My most recent experience was at the 23rd Annual Everett V. Fox student Case Competition at the National Association of Health Services Executives (NAHSE) annual conference, held in Orlando, FL. Thirty-three teams (the most ever for an NAHSE competition) were challenged to develop solutions for a fictional health system, Capital Care. Teams were asked to propose ways in which Capital Care could encourage greater patient participation in a Medicare Shared Savings Plan, especially among patients facing chronic health conditions such as diabetes, heart disease, and behavioral health and addiction.
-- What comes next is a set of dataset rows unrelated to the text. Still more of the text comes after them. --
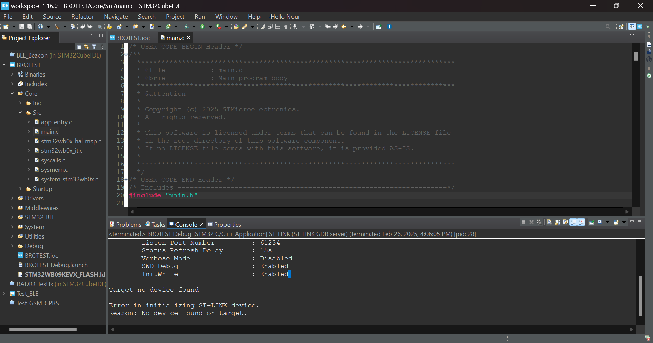Screen dimensions: 653x343
Task: Open the Window menu
Action: pyautogui.click(x=226, y=16)
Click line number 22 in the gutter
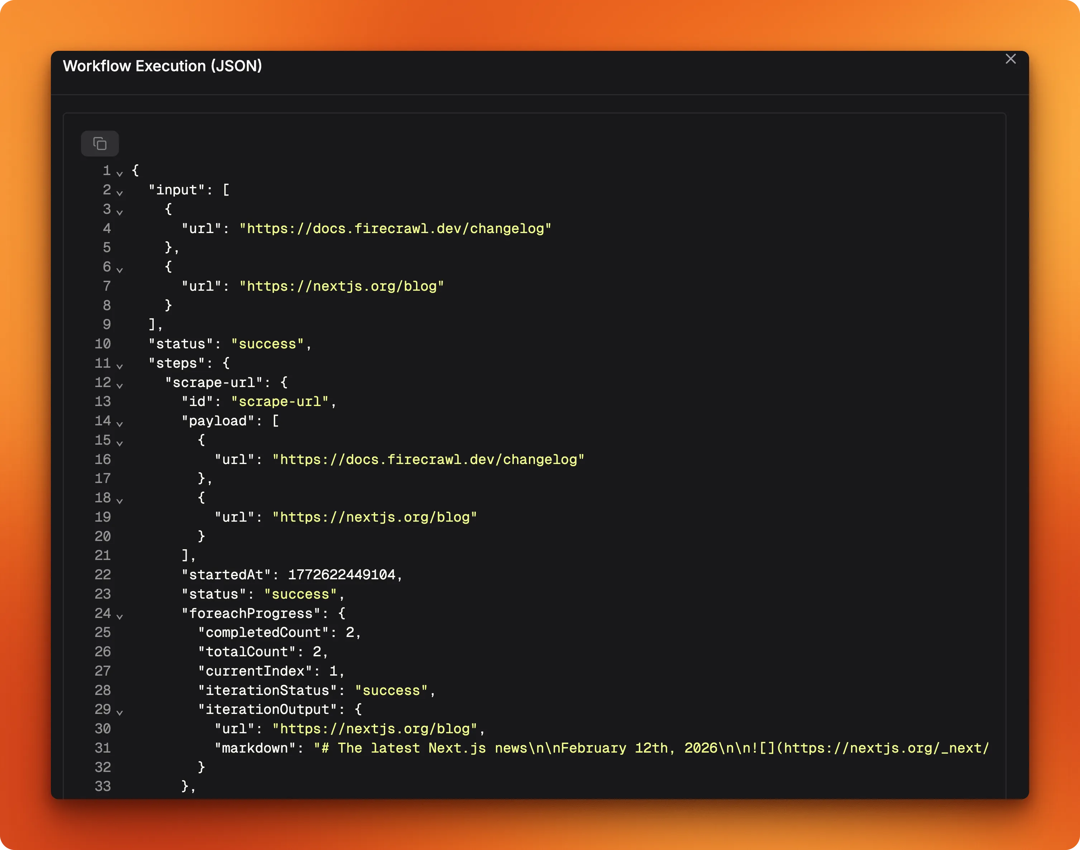 click(103, 575)
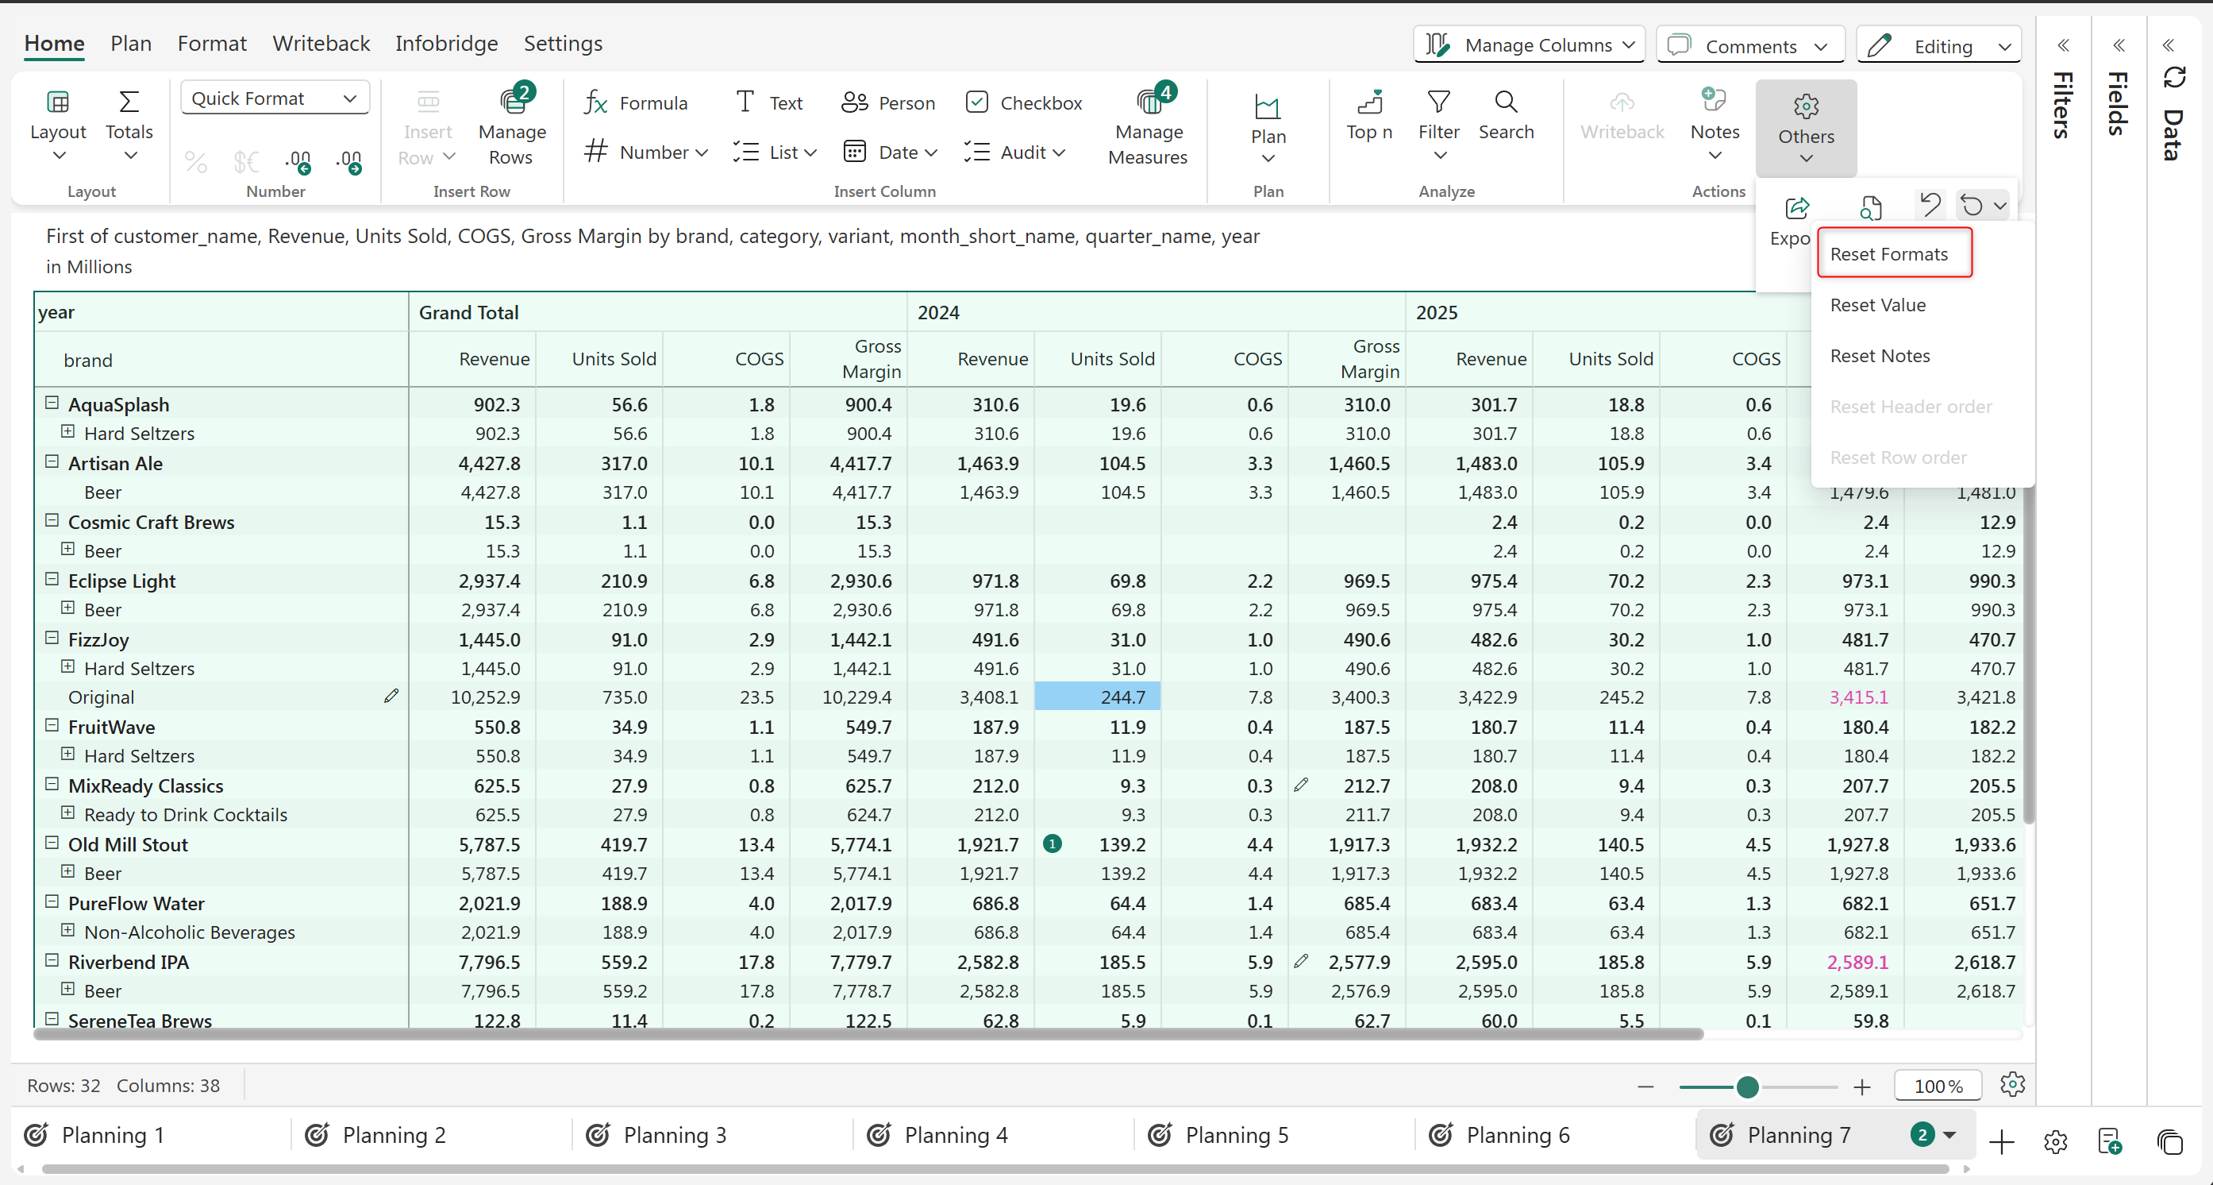This screenshot has width=2213, height=1185.
Task: Expand Beer under Old Mill Stout
Action: pyautogui.click(x=68, y=871)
I attended 15 of the presentations and couldn’t help but be impressed at the quality of the presenters. Many teams included first year students who may have been in classes only for a couple months. The creativity of the teams was evident, and the focus was on impacting patients through innovative healthcare delivery systems and addressing the social determinants of health. The winning team from The Ohio State University focused on self-management through technology including Epic’s Healthy Planet and wearable patient technology. Taking second place was the team from the University of Illinois at Chicago, which proposed developing a high-risk primary care clinic for diabetics. Third place finisher UNC Chapel Hill focused on key performance indicators and working to improve early detection of health issues with more timely patient interactions. I noted with pride that all five finalists, which also included teams from the University of Michigan and the University of Iowa, are CAHME-accredited.
During the case competition, I had a chance to talk with Ralph Horky, an Adjunct at the University of Florida, who emphasized how valuable case competitions are for students. Reflecting the “real world” ahead of them in their careers, students in case competitions must develop solutions through their own processes and their own narratives. Combining this experience with the guidance provided by faculty, Ralph felt that case competitions function like a “post graduate” educational experience.
My congratulations to all the student teams who participated, and to everyone at NAHSE for another successful conference. You can see how CAHME programs have fared over the last three years of case competitions on our web site. Keep up the good work!